Salaire d’un dentiste en France : ce que gagne vraiment un chirurgien-dentiste

Un dentiste gagne bien sa vie — tout le monde le dit. Mais derrière cette idée reçue se cachent des réalités très différentes : un omnipraticien qui débute en milieu rural et un orthodontiste installé à Paris n’ont strictement rien en commun sur le plan financier. La fourchette s’étend de moins de 3 500 € nets par mois pour certains remplaçants à plus de 15 000 € pour les libéraux bien établis en secteur 2. Les chiffres officiels, eux, restent flous — parce que la profession mélange salariés, libéraux, associés et remplaçants dans des proportions variables.

Comprendre ce que gagne un chirurgien-dentiste demande de distinguer plusieurs situations : statut juridique, type d’actes, zone géographique, années d’expérience. On va rentrer dans le détail, sans arrondir les angles.

Le salaire d’un dentiste salarié vs libéral

Le dentiste salarié : un profil minoritaire

Moins de 15 % des chirurgiens-dentistes exercent en tant que salariés en France. On les trouve principalement dans les centres de santé, les hôpitaux publics, les mutuelles ou certaines structures associatives. Leur rémunération suit une logique de grille, plus prévisible mais aussi plus plafonnée.
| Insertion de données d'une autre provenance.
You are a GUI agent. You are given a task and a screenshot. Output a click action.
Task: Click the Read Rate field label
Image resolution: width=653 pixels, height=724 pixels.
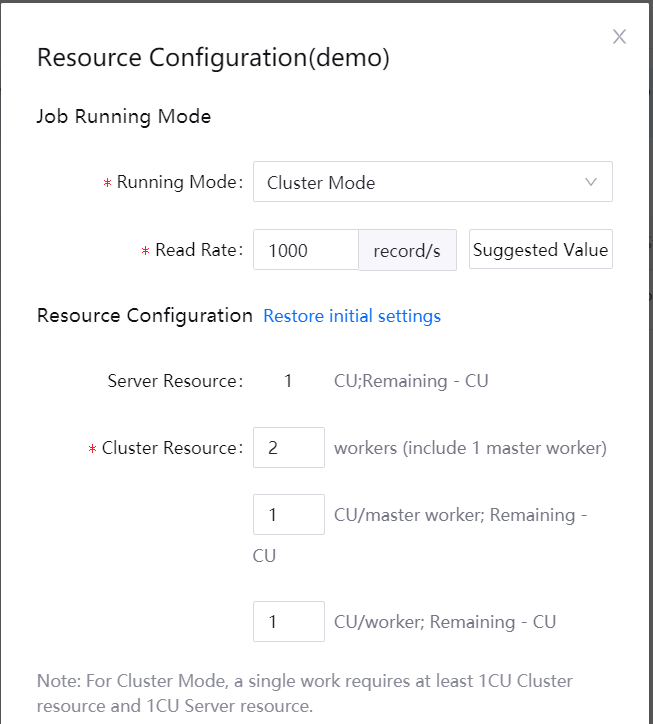[x=198, y=250]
  • Un dentiste salarié débutant perçoit entre 3 500 € et 4 500 € nets par mois.
  • Avec 10 ans d’expérience, la rémunération tourne autour de 5 000 à 6 500 € nets.
  • Dans un hôpital universitaire (praticien hospitalier), le salaire peut dépasser 7 000 € nets en incluant les gardes et les astreintes.

L’avantage du salariat : congés payés, cotisations retraite gérées, pas de charge de gestion administrative de cabinet. L’inconvénient : un plafond de verre difficile à franchir, et aucune part sur le chiffre d’affaires généré.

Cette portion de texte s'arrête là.